Cigna Group Future Earnings Per Share Growth
Risks
What could happen that would invalidate this narrative?- The use of non-GAAP measures like adjusted income and earnings per share might be masking underlying financial issues, which could impact investor confidence and perceived transparency, ultimately affecting net margins and earnings.
- Special item charges, such as the $229 million taken in the first quarter, suggest ongoing restructuring or operational challenges, potentially impacting net margins and future profitability.
- The recent sale of the Medicare business might reduce revenue streams in the short term, which could impact overall revenue and growth prospects.
- Elevated medical cost trends, especially in Stop Loss, may not be fully offset by pricing and could strain operating profits and net margins.

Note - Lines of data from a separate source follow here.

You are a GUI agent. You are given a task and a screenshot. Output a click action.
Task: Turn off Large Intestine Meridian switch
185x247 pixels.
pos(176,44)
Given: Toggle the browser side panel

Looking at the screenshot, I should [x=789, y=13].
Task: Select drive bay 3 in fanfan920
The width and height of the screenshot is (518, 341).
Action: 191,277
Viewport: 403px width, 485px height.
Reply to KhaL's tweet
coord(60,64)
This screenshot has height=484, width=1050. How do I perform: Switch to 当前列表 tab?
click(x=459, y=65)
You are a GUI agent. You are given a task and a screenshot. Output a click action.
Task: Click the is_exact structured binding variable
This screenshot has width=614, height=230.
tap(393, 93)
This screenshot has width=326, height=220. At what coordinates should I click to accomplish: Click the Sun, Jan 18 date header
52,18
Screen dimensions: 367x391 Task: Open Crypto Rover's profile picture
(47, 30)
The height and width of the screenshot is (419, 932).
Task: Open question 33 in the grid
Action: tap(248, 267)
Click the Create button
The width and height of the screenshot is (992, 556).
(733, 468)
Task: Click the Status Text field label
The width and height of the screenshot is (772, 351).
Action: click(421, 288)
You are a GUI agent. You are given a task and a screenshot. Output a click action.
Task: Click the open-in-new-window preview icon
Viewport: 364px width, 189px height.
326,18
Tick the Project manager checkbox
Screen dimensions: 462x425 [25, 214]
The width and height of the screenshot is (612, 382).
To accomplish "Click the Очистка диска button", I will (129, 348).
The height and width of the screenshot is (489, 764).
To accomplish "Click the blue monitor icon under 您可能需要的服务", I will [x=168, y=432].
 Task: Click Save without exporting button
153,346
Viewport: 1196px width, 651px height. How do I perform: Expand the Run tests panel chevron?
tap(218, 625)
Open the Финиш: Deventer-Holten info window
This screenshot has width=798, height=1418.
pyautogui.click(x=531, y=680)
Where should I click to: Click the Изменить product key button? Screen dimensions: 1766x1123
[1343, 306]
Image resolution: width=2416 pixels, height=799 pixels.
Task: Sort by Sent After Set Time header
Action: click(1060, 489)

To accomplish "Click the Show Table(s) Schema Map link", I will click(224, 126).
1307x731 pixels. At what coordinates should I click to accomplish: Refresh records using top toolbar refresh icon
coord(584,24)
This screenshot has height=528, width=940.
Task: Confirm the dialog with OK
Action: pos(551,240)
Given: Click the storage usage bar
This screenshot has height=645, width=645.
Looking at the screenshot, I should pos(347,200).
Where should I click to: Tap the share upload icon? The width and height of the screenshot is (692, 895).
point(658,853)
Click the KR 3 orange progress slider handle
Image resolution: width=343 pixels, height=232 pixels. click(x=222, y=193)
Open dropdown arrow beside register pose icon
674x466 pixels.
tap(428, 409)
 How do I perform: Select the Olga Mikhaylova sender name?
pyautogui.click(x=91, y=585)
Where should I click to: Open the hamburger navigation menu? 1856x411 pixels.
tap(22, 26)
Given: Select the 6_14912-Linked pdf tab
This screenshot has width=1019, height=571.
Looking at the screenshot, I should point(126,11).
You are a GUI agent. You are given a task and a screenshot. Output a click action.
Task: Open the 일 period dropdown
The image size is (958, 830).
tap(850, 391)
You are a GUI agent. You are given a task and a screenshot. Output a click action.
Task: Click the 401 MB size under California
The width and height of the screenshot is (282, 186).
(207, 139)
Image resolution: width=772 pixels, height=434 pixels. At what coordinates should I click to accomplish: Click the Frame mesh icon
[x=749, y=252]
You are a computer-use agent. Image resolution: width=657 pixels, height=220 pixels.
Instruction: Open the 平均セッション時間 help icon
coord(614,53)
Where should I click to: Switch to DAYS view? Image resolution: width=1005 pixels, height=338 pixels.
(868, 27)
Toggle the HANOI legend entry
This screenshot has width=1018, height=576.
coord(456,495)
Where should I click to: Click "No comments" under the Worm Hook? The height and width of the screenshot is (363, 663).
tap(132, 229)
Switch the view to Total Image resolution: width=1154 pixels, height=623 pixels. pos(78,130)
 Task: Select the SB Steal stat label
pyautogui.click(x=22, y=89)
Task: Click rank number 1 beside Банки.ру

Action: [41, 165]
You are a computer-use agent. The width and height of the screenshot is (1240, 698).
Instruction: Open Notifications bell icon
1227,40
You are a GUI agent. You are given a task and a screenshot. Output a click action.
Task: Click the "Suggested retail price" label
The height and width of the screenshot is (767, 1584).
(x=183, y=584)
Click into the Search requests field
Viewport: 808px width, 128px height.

- Continued changes in healthcare policy and regulations, like the Arkansas legislation, may introduce operational risks and unforeseen costs, impacting revenue and profitability.
Valuation
How have all the factors above been brought together to estimate a fair value?- The analysts have a consensus price target of $373.631 for Cigna Group based on their expectations of its future earnings growth, profit margins and other risk factors. However, there is a degree of disagreement amongst analysts, with the most bullish reporting a price target of $407.0, and the most bearish reporting a price target of just $330.6.
- In order for you to agree with the analyst's consensus, you'd need to believe that by 2028, revenues will be $286.3 billion, earnings will come to $7.6 billion, and it would be trading on a PE ratio of 13.1x, assuming you use a discount rate of 6.2%.
- Given the current share price of $333.82, the analyst price target of $373.63 is 10.7% higher.
- We always encourage you to reach your own conclusions though. So sense check these analyst numbers against your own assumptions and expectations based on your understanding of the business and what you believe is probable.
How well do narratives help inform your perspective?
Disclaimer
AnalystConsensusTarget is a tool utilizing a Large Language Model (LLM) that ingests data on consensus price targets, forecasted revenue and earnings figures, as well as the transcripts of earnings calls to produce qualitative analysis. The narratives produced by AnalystConsensusTarget are general in nature and are based solely on analyst data and publicly-available material published by the respective companies. These scenarios are not indicative of the company's future performance and are exploratory in nature. Simply Wall St has no position in the company(s) mentioned. Simply Wall St may provide the securities issuer or related entities with website advertising services for a fee, on an arm's length basis. These relationships have no impact on the way we conduct our business, the content we host, or how our content is served to users. The price targets and estimates used are consensus data, and do not constitute a recommendation to buy or sell any stock, and they do not take account of your objectives, or your financial situation. Note that AnalystConsensusTarget's analysis may not factor in the latest price-sensitive company announcements or qualitative material.